I pulled out my wide-leg black pants for this outfit, because they look so businessy that I usually don’t wear them.  I work in an informal office, so I sometimes shy away from really professional clothes.  A suit definitely isn’t on my list of clothes that I should own.  So after beginning with the wide-leg trousers, I added a horizontal stripe shirt and a slightly oversized white moto jacket.  Basically all the things that make you appear bigger.  It was an overwhelming outfit, but I wanted to make it work.  First thing I did was tuck in the shirt (something I don’t like doing) and wore a skinny black belt.  That lessened the stripe factor and made my legs look longer, because the trousers hit slightly lower than my natural waist.  The pink high heels were multi-taskers for making this outfit work – they continued the long legs illusion and added some color to an otherwise neutral look.

It was raining that day and I knew that my hair wouldn’t stay straight, so I curled it and tried to make it big.  I love big hair.  I just don’t know quite how to make my hair look big or how to make it stay big.  My hunch is that it would involve hairspray, which always seems like a big deal to me.  Hairspray reminds me of ballet recitals and plays, not real life.  Red lipstick also reminds me of recitals and plays, but I’m trying it more in real life these days.  The pink shoes were providing some color, but they weren’t near my face, so I added some red lipstick.  ALL THE THINGS.

I enjoyed this outfit.  Since it was neutral, the drama came from the volume and the proportions.  The outfit that doesn’t seem like it should work and then unexpectedly works is a happy thing.  I live for tiny victories.

Day 3:  Drama on Drama

I was given this dress and I LOVE IT.  It gives a nod to the 1940s with the fit and flare silhouette and the sleeve length.  It reminds me of Hildy Johnson in His Girl Friday – she’s a force of nature, speaks more words in one minute than most people can speak in 15, and stands up to anyone and everyone.

Usually I’d dress down something this bold and pair it with a jean jacket or a navy cardigan, maybe wear flats with it.  But dressing things down wasn’t part of this week’s agenda, so I wore this red cardigan with it.  I don’t think this was my most successful outfit this week.  A little too Hildy Goes Fox Hunting or something, but great fun.

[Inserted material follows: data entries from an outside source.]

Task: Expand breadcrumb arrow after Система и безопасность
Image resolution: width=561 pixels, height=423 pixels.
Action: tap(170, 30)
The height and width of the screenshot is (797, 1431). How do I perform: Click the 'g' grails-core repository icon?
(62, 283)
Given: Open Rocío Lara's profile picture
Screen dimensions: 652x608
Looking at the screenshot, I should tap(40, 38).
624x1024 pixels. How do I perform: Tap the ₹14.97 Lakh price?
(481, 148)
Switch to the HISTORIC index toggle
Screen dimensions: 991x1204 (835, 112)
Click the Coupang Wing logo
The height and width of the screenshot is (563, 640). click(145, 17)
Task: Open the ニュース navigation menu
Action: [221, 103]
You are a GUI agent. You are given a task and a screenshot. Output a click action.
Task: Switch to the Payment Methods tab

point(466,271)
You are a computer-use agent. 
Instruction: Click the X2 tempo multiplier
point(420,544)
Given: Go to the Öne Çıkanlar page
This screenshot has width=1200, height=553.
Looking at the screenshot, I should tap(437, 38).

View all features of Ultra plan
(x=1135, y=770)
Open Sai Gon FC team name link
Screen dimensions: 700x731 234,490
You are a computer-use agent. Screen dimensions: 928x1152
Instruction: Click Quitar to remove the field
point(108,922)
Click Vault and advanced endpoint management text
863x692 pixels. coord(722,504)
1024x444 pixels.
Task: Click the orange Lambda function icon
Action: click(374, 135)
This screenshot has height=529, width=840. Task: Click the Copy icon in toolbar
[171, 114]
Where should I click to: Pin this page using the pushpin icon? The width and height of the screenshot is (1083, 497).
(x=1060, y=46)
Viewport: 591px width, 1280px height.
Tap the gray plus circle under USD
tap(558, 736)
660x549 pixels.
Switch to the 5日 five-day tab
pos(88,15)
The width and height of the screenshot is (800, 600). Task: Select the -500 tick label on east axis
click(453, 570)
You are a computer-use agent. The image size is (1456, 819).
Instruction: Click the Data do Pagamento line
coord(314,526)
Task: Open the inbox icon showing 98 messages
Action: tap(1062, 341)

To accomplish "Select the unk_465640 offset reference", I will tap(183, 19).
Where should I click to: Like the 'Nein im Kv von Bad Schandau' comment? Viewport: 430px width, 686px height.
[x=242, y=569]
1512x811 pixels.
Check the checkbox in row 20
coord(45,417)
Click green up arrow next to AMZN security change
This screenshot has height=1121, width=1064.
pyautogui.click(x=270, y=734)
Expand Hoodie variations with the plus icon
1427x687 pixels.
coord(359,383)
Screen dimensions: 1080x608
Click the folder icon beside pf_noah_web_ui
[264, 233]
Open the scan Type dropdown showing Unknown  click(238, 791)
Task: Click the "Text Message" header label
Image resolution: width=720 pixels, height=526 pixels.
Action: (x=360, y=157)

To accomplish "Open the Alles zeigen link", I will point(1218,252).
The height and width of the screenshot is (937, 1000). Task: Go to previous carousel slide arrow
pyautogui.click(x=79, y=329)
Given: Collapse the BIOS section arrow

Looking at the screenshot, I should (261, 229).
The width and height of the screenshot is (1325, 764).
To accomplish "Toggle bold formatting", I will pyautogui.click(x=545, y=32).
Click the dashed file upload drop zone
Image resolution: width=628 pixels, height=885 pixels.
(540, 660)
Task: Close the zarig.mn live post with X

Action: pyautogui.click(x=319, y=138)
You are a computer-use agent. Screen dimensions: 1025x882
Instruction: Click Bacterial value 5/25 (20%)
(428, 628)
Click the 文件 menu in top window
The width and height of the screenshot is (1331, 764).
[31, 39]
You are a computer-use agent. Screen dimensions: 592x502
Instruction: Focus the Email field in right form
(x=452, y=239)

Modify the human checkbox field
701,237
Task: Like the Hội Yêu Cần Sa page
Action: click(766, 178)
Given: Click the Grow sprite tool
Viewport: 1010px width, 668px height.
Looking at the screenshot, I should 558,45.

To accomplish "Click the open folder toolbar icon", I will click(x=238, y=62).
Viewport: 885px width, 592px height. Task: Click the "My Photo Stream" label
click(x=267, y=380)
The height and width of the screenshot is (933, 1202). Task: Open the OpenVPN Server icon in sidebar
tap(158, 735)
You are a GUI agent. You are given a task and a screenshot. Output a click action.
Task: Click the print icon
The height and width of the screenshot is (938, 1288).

One thing that felt strange about dressing fiercely was the timing, because my family was in town this week and I was happily surrounded by nieces and nephews.  My heart melts around babies and I just go into Auntie Ashley mode, which usually involves monster voices and this kind of thing:

It’s hard to be intimidating with such a furry hat on and it feels funny to wear nice clothes and then be wandering around in the fuzzy ear hat.  Fierceness is about having some hard edges and when I’m around my family, I don’t have them.  A baby smiles at me and I melt into a puddle.  Hard on the outside and soft on the inside – the clothing becomes unnecessary armor.

It’s a similar situation with work.  I don’t have to compete.  I know what I’m good at and what I’m not good at.  I don’t have to defend myself and I don’t work with jerks.  I don’t have to pretend to be something I’m not.  I trust the people I work with and they trust me.  I don’t need armor there either.

Day 4:  Time to Rock and Roll

After a few days of drama, I wanted to take it down a notch.  There were a lot of different plans on Thursday and since I was going to be going from place to place, I just wanted something simple.  Truth be told, I love a little rock and roll in an outfit.  If I had a band t-shirt, this would be the kind of styling I would do – skinny jeans, boots, jacket.  I love this jacket, because it has structure through the shoulders and has the classic tilted moto zippers going on, but it’s also super soft and drapey.  The combination doesn’t scream rock and roll, but all together, it just feels cool.

I wore more eyeliner than usual and straightened my hair again.  That also felt cool.  It wasn’t a ton of eyeliner, it was just more than I’m used to.  (Story of this week:  I felt different, but didn’t LOOK all that different.  A possible moral is that I should probably do my hair more.)

Day 5:  Is this like Beyoncé?

The last day, I opened up my closet and thought, “What would Beyoncé pick out of this closet?”  I don’t know about the rest of you, but I think of Fierce and Beyoncé as fairly synonymous.  Whatever she wears is hailed as the New Fierce Thing.  It’s hard to keep up, because her styling changes constantly, but the two common factors are Sexiness and Drama.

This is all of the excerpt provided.